Hey, do letters of recommendation have an "expiration date" when they are no longer considered relevant? And more to the point — should I ask my recommenders to submit LORs again given the fact that they wrote them for me for the current cycle (20-21) but due to some unpredictable circumstances I had to postpone my admissions for the next cycle? I've read that LORs should be relevant to your current experience but I'm 2 years out of school and my job is the same as it was last year.

Thank you in advance!

Comments

  • qs2159qs2159 Member
    342 karma

    I got the same question and got help from 7sagers - it's okay to use LORs from last year for next cycle, if there is not too much you want to change on those letters. You can consider to reach out to recommenders again if you accomplish big projects for your job/study and want them to update the information

  • Selene SteelmanSelene Steelman Free Trial Member Admissions Consultant
    2032 karma

    LSAC will hold your LORs in their LOR bank for up to 5 years. However, as an admissions reader, you like to see a fairly current letter of recommendation because a candidate can change a lot over time. As a former admissions officer, I think a LOR that is dated 1.5 years from the date that I am reviewing the file is about the outer limit. If getting new content is not possible, then try to ask the recommender to refresh the date on an old letter.

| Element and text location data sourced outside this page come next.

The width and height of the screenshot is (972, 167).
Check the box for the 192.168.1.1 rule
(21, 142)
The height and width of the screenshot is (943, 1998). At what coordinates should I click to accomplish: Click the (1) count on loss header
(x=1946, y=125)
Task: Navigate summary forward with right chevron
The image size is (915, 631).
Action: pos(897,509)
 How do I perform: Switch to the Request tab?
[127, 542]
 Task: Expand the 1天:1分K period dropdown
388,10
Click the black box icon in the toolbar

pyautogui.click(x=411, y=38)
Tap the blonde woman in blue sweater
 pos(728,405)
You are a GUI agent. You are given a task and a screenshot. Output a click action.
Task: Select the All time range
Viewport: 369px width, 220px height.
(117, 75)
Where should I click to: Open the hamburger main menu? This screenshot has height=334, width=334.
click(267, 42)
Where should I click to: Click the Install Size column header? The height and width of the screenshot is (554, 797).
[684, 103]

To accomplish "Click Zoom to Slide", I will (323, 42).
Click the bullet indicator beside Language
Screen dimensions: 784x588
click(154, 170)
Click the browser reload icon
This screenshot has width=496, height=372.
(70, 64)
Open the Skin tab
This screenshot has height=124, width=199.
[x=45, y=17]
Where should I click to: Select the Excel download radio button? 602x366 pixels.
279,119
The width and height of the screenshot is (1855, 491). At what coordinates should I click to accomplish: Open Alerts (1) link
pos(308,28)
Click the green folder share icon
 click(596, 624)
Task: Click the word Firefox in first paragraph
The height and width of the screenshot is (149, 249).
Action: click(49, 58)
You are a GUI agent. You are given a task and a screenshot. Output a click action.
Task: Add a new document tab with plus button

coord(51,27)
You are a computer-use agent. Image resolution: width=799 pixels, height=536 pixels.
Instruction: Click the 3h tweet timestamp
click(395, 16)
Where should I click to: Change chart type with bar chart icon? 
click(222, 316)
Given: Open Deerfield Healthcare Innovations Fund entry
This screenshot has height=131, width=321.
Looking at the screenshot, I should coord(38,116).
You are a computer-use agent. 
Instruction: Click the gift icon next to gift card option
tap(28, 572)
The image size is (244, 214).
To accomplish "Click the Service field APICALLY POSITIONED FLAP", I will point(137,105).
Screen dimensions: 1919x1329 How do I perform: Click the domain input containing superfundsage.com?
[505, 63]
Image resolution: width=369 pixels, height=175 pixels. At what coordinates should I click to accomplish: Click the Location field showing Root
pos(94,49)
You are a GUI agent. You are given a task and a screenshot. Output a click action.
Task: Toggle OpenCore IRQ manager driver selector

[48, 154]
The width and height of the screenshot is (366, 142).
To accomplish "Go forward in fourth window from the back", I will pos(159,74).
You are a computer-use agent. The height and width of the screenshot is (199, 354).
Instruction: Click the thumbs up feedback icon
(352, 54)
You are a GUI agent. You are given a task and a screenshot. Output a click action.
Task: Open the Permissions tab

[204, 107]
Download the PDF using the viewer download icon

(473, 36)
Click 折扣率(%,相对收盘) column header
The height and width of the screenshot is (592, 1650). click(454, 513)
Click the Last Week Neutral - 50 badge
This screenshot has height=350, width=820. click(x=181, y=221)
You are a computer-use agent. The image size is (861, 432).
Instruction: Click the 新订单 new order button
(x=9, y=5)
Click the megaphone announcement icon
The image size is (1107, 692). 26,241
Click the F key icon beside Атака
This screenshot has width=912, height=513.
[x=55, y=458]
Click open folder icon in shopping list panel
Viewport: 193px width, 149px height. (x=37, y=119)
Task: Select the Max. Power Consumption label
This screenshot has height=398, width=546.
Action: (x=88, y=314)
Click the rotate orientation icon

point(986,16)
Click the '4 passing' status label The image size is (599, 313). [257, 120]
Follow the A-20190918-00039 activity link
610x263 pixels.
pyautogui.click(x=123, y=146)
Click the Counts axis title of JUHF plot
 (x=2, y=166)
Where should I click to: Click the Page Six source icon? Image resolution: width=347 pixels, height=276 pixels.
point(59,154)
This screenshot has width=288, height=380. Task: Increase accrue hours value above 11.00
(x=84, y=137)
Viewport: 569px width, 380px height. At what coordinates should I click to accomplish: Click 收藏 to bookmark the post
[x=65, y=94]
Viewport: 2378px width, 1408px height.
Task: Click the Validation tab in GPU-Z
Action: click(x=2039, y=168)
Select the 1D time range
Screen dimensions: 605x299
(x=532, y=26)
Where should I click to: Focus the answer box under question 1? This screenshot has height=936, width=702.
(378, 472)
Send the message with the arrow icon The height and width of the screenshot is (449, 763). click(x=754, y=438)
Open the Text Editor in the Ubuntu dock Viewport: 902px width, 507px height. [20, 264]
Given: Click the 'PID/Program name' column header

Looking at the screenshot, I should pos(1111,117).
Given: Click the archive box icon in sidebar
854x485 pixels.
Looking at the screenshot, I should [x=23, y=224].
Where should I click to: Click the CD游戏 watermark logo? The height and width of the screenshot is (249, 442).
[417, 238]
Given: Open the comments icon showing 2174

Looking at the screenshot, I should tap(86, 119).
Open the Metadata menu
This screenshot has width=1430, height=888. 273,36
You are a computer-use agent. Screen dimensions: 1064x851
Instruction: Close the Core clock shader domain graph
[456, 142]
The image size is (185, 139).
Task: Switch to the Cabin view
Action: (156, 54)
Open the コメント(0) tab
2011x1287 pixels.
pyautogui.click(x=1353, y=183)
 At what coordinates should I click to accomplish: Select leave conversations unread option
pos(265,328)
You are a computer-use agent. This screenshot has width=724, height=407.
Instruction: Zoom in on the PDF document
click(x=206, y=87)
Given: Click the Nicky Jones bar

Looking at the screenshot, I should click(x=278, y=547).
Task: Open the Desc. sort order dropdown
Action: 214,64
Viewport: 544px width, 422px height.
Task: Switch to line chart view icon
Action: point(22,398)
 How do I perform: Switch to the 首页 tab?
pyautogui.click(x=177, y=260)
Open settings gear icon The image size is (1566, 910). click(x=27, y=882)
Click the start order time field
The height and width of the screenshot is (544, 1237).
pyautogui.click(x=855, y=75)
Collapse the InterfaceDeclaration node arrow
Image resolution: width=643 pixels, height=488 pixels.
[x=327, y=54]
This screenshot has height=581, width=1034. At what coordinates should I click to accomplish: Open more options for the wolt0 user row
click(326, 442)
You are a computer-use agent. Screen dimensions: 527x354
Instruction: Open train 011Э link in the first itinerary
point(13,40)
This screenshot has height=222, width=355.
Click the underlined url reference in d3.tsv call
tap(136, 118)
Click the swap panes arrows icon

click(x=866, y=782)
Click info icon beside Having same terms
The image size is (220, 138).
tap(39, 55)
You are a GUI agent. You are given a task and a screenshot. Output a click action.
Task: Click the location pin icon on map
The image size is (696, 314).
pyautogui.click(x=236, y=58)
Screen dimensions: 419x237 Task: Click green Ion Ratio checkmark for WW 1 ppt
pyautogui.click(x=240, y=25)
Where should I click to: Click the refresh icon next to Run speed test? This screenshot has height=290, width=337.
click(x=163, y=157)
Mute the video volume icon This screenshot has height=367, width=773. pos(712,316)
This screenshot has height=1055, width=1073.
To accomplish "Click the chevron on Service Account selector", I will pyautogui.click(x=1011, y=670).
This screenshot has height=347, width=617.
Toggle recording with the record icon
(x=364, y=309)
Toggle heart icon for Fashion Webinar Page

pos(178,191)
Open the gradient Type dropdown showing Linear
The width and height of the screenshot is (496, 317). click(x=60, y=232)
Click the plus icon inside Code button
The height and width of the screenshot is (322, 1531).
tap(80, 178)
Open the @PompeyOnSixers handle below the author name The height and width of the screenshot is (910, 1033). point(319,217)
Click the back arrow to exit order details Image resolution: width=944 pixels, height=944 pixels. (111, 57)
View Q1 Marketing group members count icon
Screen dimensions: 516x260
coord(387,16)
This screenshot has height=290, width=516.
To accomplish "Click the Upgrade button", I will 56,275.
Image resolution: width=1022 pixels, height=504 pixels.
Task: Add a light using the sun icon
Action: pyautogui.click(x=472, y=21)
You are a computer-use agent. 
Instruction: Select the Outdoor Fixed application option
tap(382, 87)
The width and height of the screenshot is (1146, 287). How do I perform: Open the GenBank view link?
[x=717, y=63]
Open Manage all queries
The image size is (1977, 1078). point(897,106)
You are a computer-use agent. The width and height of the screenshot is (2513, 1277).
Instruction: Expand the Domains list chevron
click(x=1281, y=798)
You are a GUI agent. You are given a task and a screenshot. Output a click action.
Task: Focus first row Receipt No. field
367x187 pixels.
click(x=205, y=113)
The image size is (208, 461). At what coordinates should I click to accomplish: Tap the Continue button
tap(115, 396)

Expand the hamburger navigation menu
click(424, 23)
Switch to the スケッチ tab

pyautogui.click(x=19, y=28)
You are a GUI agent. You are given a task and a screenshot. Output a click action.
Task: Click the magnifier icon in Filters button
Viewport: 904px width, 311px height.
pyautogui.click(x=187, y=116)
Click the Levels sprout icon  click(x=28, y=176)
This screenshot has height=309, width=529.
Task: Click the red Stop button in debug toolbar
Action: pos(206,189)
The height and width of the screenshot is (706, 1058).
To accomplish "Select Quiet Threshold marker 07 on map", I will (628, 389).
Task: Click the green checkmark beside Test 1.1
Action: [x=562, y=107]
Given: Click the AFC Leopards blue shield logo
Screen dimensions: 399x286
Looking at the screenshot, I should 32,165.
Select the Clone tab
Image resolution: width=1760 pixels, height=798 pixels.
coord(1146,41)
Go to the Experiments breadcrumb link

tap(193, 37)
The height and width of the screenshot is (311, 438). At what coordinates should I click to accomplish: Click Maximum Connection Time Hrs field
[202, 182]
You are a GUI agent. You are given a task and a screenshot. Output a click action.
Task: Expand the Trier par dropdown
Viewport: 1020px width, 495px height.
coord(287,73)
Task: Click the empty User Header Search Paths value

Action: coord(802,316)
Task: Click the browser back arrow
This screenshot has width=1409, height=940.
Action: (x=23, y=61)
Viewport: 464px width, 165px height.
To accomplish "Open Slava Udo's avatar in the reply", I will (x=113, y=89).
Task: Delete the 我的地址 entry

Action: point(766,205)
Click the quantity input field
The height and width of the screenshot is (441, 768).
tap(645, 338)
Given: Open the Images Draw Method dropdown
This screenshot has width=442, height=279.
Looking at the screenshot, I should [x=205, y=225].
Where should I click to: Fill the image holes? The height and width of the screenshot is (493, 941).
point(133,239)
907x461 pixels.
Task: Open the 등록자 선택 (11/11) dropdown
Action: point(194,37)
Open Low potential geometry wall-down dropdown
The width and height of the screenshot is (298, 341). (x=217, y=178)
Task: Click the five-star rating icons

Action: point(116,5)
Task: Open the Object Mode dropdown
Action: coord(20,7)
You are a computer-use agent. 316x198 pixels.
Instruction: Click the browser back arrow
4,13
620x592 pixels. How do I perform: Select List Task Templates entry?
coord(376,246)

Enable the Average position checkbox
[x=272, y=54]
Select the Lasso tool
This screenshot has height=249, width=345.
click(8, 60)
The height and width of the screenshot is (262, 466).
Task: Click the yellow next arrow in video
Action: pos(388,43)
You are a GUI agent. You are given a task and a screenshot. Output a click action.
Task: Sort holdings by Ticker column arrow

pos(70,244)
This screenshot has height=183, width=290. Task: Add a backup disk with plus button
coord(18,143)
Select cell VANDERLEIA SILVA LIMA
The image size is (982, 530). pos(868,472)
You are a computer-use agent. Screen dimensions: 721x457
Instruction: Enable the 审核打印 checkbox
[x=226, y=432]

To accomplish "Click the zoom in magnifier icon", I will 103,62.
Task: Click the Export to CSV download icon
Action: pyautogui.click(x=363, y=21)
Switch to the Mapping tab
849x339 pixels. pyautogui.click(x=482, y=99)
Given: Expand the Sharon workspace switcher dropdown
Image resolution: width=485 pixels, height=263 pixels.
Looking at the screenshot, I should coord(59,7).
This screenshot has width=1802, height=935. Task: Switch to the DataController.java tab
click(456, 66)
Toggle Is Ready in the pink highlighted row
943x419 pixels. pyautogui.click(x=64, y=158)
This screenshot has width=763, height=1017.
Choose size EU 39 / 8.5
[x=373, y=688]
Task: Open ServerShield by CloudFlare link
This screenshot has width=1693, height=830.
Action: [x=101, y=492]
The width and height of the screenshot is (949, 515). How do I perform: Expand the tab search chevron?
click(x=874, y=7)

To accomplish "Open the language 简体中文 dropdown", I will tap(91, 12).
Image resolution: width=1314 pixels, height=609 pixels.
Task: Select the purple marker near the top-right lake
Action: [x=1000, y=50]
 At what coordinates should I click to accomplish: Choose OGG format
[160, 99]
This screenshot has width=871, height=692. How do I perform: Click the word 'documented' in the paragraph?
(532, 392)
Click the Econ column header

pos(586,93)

  • kingko96kingko96 Member
    21 karma

    @qs2159 thank you. I have no idea what my recommenders wrote about me. I assume that might relate to specific experiences, which were some time ago, but perhaps they were too general in describing me. I should probably get back to them and ask them to update the information on the file anyway.

  • kingko96kingko96 Member
    21 karma

    @"selene.steelman" thank you so much! If I cannot get new content from my recommenders, should I remove their previous LORs or can they just stay in my account? Does it matter? Also what do you think about writing an explanation in an addendum of why my recommenders might describe past experiences (such as work in school where I interacted with them but which happened 4-5 years ago)?

  • Selene SteelmanSelene Steelman Free Trial Member Admissions Consultant
    2032 karma

    The LSAC LOR account just stores your letters so you don't have to remove them. I don't recommend trying to speculate what was written in your LORs and then trying to explain away what you think might be deficiencies. If you feel that a more recent, strong, positive, and specific LOR may be necessary to reflect recent achievements and strengths in your candidacy, I would try to get this from your existing recommenders OR seek out new recommenders.

    Keep in mind that it is fine if your current recommenders knew you and your work product from a certain time in your life. For example, if you have been out of school for 2 years, it is fine to have an academic LOR from a professor who speaks of your strengths as a student from 2 years ago. If this is the case, then I think it would help the admissions reader assess your candidacy if you ALSO included a more recent LOR from, say, a supervisor who can speak of your more recent work product. This way, the law school admissions committee sees multiple sides of you as a candidate when they ask themselves, "Can this person do the classroom work?" and "Are they employable?" Good luck!

  • kingko96kingko96 Member
    21 karma

    @"selene.steelman", thank you so much!